__Stated problem__: Arrange the data from the first line through the line containing "coord(79,330)" as a numbered list, both ends included and blank lines omitted.

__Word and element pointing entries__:
----------------------------------------

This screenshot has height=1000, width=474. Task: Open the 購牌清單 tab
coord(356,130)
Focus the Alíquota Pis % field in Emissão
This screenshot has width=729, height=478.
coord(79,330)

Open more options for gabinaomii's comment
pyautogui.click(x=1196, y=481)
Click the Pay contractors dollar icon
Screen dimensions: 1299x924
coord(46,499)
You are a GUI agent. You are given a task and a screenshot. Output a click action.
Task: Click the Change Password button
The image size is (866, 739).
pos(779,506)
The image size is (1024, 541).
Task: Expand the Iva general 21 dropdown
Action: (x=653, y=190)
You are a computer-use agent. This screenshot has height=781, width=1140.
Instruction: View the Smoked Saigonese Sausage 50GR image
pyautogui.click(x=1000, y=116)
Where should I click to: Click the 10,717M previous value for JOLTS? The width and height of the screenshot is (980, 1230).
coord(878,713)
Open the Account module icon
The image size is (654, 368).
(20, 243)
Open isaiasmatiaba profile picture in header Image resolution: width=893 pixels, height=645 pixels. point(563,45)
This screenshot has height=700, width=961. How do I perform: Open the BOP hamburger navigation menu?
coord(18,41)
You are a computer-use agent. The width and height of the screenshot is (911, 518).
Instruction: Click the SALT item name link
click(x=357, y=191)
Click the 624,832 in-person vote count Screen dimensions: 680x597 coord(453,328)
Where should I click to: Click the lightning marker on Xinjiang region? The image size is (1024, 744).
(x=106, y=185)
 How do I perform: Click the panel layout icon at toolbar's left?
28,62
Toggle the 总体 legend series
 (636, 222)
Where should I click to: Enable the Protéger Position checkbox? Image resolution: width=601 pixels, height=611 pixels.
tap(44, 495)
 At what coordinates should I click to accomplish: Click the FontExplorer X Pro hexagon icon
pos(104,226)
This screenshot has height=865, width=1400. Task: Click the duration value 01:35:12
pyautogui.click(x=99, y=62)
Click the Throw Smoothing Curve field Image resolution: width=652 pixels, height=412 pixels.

----------------------------------------

__Written answer__:
1. This screenshot has height=1000, width=474. Task: Open the 購牌清單 tab
2. coord(356,130)
3. Focus the Alíquota Pis % field in Emissão
4. This screenshot has width=729, height=478.
5. coord(79,330)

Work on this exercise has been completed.